Melanie Avila said...

LOL Robin, I feel like I've been taking over yours with my bowel movement stories, so chat away!

Melanie Avila said...

AC, that's the line that resonated with me the second most. No one wants their story to read like a book report and pointing it out like that really drives that point home.

Zoe Winters said...

I think I must have won the man lottery since my guy is very affectionate.

Robin said...

The lack of answers from Wendy of Janna make me think six will be a stretch. I totally understand not wanting to name our country after your husband. I love the "slingbacks". It could also refer to our incredible wit!

If it were named after anyone in my family, it would be to awful to print. "Obnoxious Teenager World" hardly has any ring to it. "I Think Kevin Should Go Out To Dinner With His Grandparents World" is worse.

I'll vote for the Slingbacks!

Melanie Avila said...

Zoe, mine is too. :)

Melanie Avila said...

Robin, I think we have a winner! I have a couple people I could wrassle up. Is Spy doing it? That's three. If it's just the three of us it could be "The Slingbacks: Odd Man Out", or something about Always Keep a Spare... or The Third Shoe is to Replace the One I Jammed Up Your @ss... you know, something like that.

Robin said...

Love it!!!

Erica Orloff said...

Hi Melanie:
Great example!

I always look out for "felt" in mine. I nearly always know that's telling.

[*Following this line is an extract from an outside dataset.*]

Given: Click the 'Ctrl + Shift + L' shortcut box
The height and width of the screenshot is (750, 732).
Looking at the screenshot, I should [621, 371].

I also look for RESULTS. I.e., Rather than saying the room was cold or felt cold to my main character, I show them putting on a sweater or shivering or rubbing their arms to keep warm or whatever. The result of what the condition is.

Melanie Avila said...

Erica, yes! I have started watching for that too. Don't say the person is scared, show them trembling, etc.

Lauren said...

I am struggling with showing verses telling and this really did help. Thank you so much.

spyscribbler said...

This is definitely one of my favorite books! It's so hard not to tell. I struggle with it incessantly!